Enter Phil Chalmers of Manning River Rowing Club. The Manning has produced it’s share of rowing world champions and Chalmers had benefited from their teaching. He was keen to spread the love. He took the boy out for double-scull on Wallis Lake. And it was a bit rocky early. “I had a couple of goes and was wondering what I’d got myself into,” says Bartholot. “I found it quite difficult to stay in!”
His next go wasn’t much better.
But the seed was sown.
He headed to Wollongong University and there was little rowing there. He rang Sydney Uni to tell them he wanted to row. They brought him up for a trial, worked him on the stationary machine over 500m and 1000m. And said to him: “You can do this. You have the physical attributes. But it will be very hard yakka. Your grades have to be High Distinction or better. You must be all-in.”

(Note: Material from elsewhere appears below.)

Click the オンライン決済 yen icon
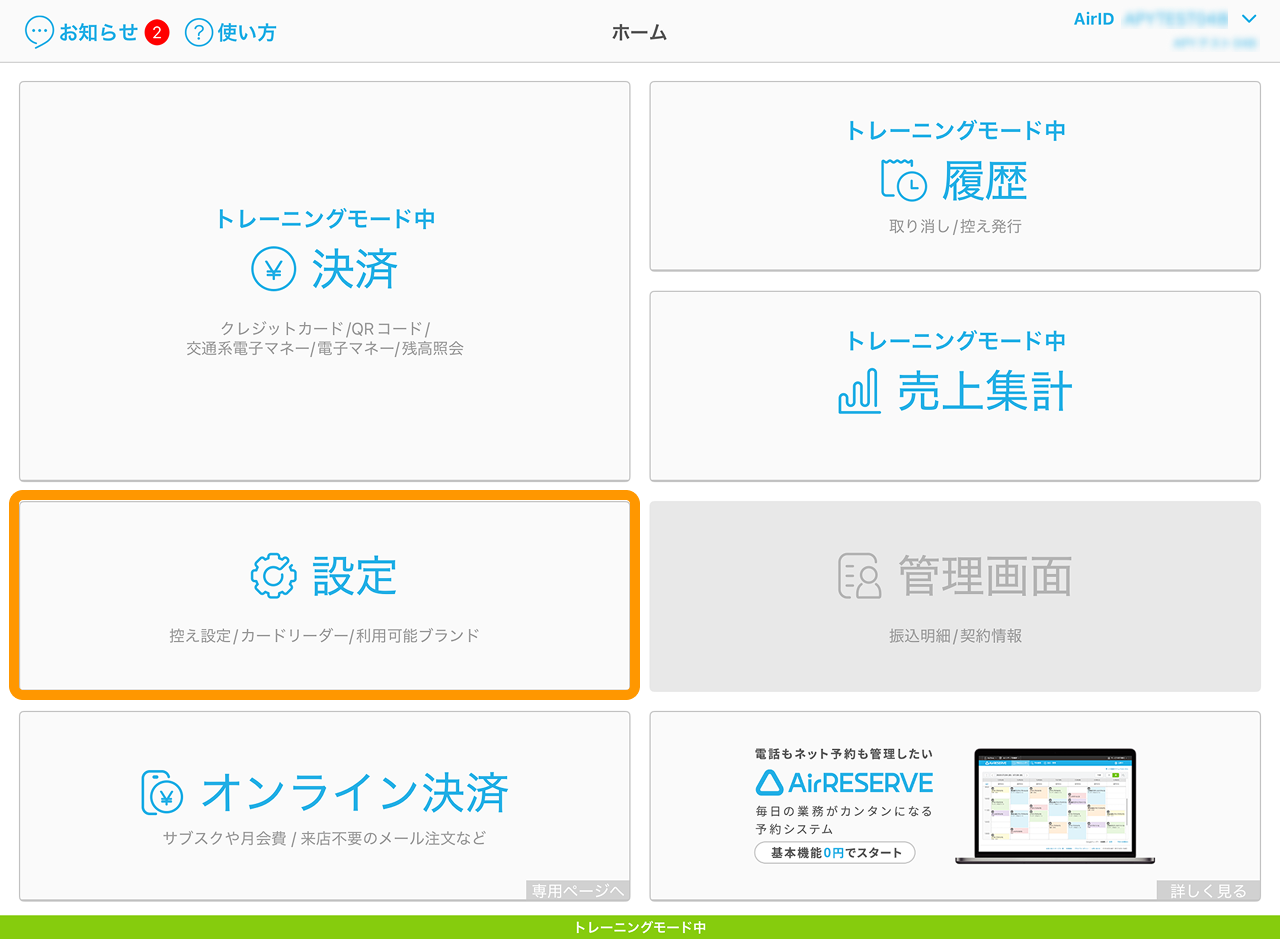Viewport: 1280px width, 939px height. tap(162, 793)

Bartholot went all-in. He threw himself at study and at rowing. He won a scholarship. He won the best rookie award. And today he rows for the Sydney Uni eight in the blue riband Australian version of Oxford vs Cambridge. On Sydney Harbour. As people line the shore. As helicopters cover the event from above. As police boats keep the flotilla of spectator craft from getting too close.
Bartholot says the race is one of the highlights of the year. “It’s right up there. Everyone looks forward to it. It’s a bit of a grudge match. The two universities produce most of the top rowers. At the uni games you always look out for Melbourne. You don’t want to lose to them.”

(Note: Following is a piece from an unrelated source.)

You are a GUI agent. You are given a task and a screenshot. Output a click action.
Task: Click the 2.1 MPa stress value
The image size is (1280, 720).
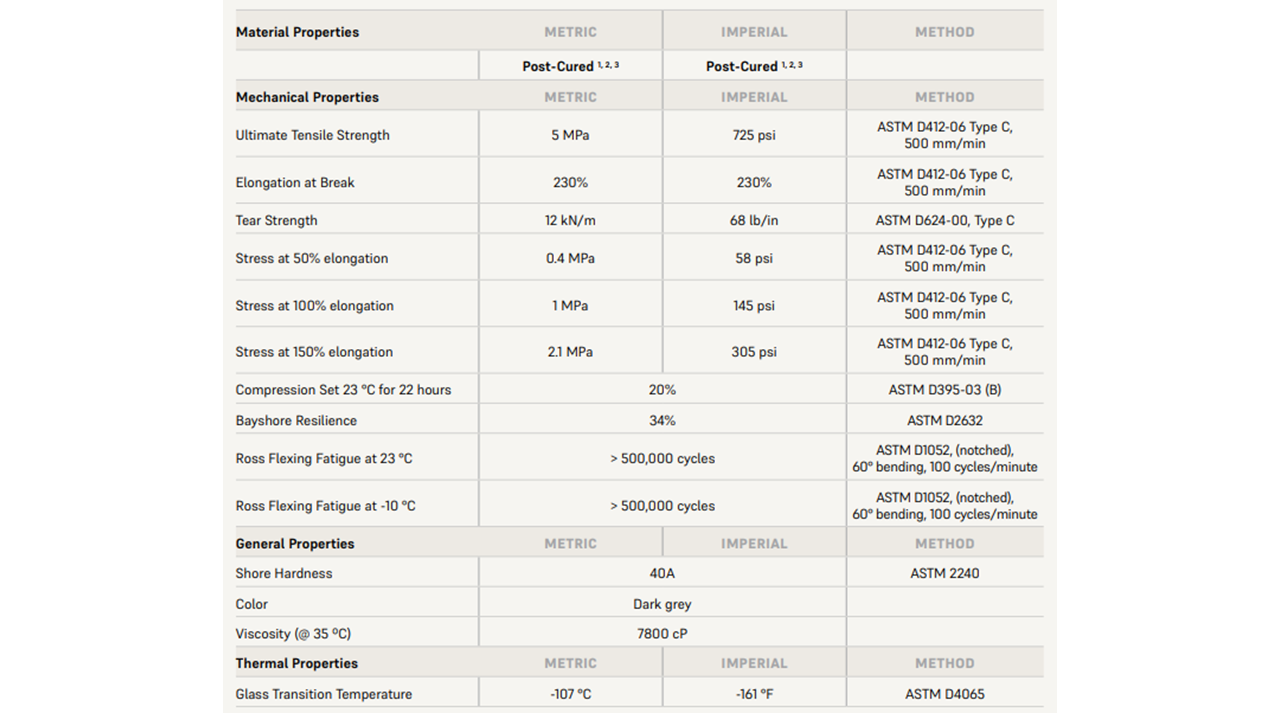[x=570, y=352]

Is it like State of Origin? “I guess you could say that,” he smiles. “There’s a little bit of chat before and during the race, though nothing untoward. If you’re ahead you’ll be enjoying it, maybe saying a few things. Across the water you can hear their cox talking. And if you say something they’ll hear you.”
Bartholot has raced in one other Australian Boat Race, in 2016. Sydney Uni’s men’s eight have won the last four races. Their crew contains Olympian Alexander “Sasha” Belonogoff, who won silver in the quad sculls in Rio. Yet the race will be as tough for him as anyone.

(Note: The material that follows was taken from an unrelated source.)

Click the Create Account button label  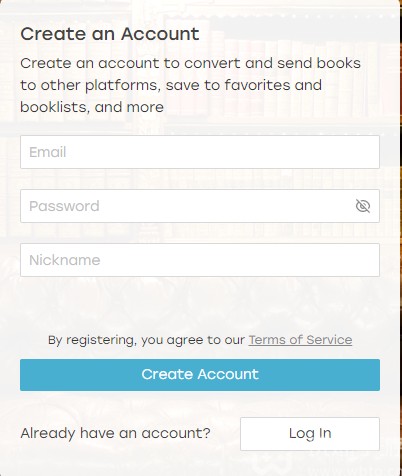[x=200, y=374]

“It’s 4.6km long through pretty choppy water,” says Bartholot. “Normally we race in lanes on flat water over one or two kilometres. This is a staying race and we don’t really train for it. But we’re in our pre-season so it’ll be good for us.”
Both crews’ plan will be to get ahead as early as they can and force the other crew to row in their wake. If you’re behind it’s hard to overtake because there’s less purchase for an oar in moving water. Bartholot says his crew is known for slow starts but strong finishes. “If we can hold Melbourne off early we should be able to bring it home,” he says. If fans are lucky the race will be a repeat of the first one of the modern on the Yarra River in 2009 when the lead changed three times and Sydney won by less than a foot.
“But if we hold this race for a hundred years,” says race organiser Chris Noel OAM, “we’ll never see a race that close again.”
Once the race is done Bartholot will head to Canberra and spend a week trying out for a place in the National Training Centre. It’s where Australian Olympic rowers are made. Which means a bit over four years since those first wobbly paddles on Wallis Lake, David Bartholot is trying out to row for Australia. In the Olympics. In Japan in 2020. And he would recommend the journey to anyone.
“If I wasn’t doing it I’d be exercising on the rower in the gym. It’s a good way to keep fit. You also travel. I’ve been to China, to Adelaide, Perth, Brisbane. And it’s nice doing it with a club. It’s more fun than going to gym on your own.
“It’s an ‘all-in’ sort of sport. It’s not something you can really do recreationally. The fitness, the time. But if people have goals to be good at it, as I did, I’d recommend it 100 per cent. I’ve never looked back.”